In the records below, find the line containing "Given: Open Ashley's profile account menu" and the line containing "Screen dimensions: 511x400"; please repeat exactly the lines from one to the other, both included, and nothing more.
START Supplied material
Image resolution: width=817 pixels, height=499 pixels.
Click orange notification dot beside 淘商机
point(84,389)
END Supplied material
START Supplied material
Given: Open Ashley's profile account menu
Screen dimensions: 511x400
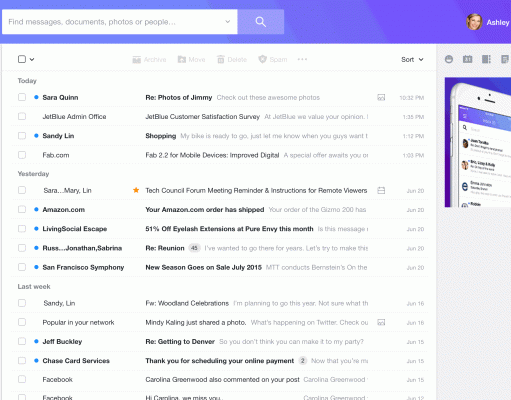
END Supplied material
= Problem solution =
Given: Open Ashley's profile account menu
Screen dimensions: 511x400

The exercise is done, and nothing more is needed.